Second, it also confirms that this company is recession resistant to a large extent, as its total annual revenue range over the past five years has been notably narrow, not experiencing any major or sudden drops during 2020.

All in all, these revenue figures indicate that this company runs a solid business in an essential industry and we obviously have no qualms with that.

When it comes to the company’s cash flow statement, positive net income generation has been far from a flaw for Verizon, as its net income during the same time frame (since 2018) has generally risen from around $16 billion in 2018, to $21.7 billion in 2022, which speaks again to the company’s fortitude during times of economic downturn and distress.
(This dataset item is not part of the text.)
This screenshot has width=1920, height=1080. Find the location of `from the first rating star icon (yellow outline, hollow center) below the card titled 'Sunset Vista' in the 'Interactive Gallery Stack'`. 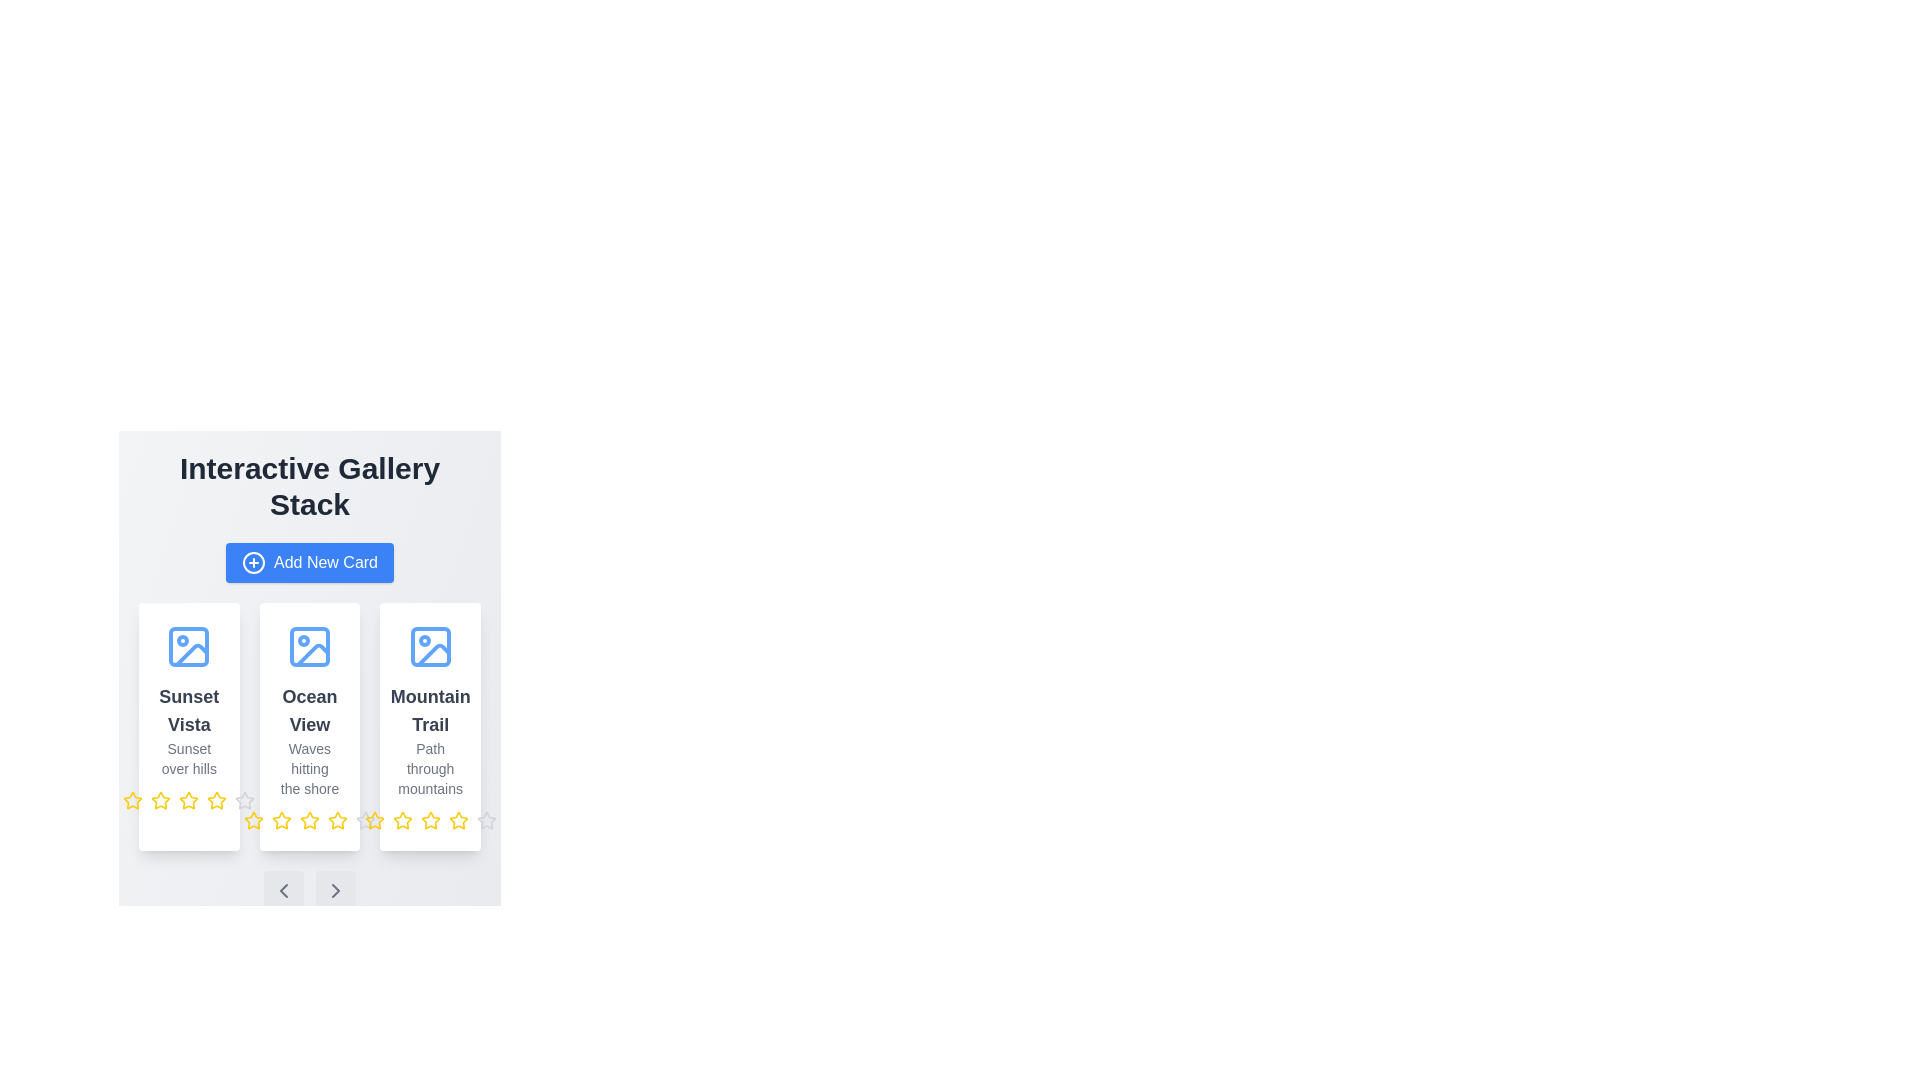

from the first rating star icon (yellow outline, hollow center) below the card titled 'Sunset Vista' in the 'Interactive Gallery Stack' is located at coordinates (132, 799).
It is also worth briefly noting that the company’s total cash from operations has remained both positive and consistent as well.

Verizon’s stock fundamentals

Candidly, we were hoping that Verizon had a comparably higher trailing twelve month (TTM) net profit margin than that of the industry’s average.

Thankfully, we weren’t disappointed.

Specifically, according to TD Ameritrade’s platform, Verizon’s TTM net profit margin stands at 15.89% to the industry’s average of -2.15%, which to us, is impressive, but at the same rate, more reaffirming in a sense because a company with the clout and extensive global operations as Verizon should naturally post a comparably higher TTM net profit margin.

Nevertheless, this is a great sign.

In addition to the company’s strong TTM net profit margin, Verizon also outpaces the industry’s averages when it comes to its TTM returns on assets and investment which are both around 5% higher than the industry’s averages, given the figures we found on TD Ameritrade’s platform.

Should you buy Verizon stock?

We see Verizon as a certain type of investor’s favorite stock.

For instance, we don’t think it would be reasonable to expect this company’s stock (NYSE: VZ) to double its revenue in the next year or two.

Nothing about this company screams growth.

However, investors employing a more passive, income-oriented strategy will likely love this stock as it provides a steady and strong annual dividend and is an absolute staple in the telecommunications industry, which isn’t going away anytime soon.

Given the predictability of this company’s business and its already more than solid financial base, we think it is most appropriate to give the company’s stock a “buy” rating.

DISCLAIMER: This analysis of the aforementioned stock security is in no way to be construed, understood, or seen as formal, professional, or any other form of investment advice. We are simply expressing our opinions regarding a publicly traded entity.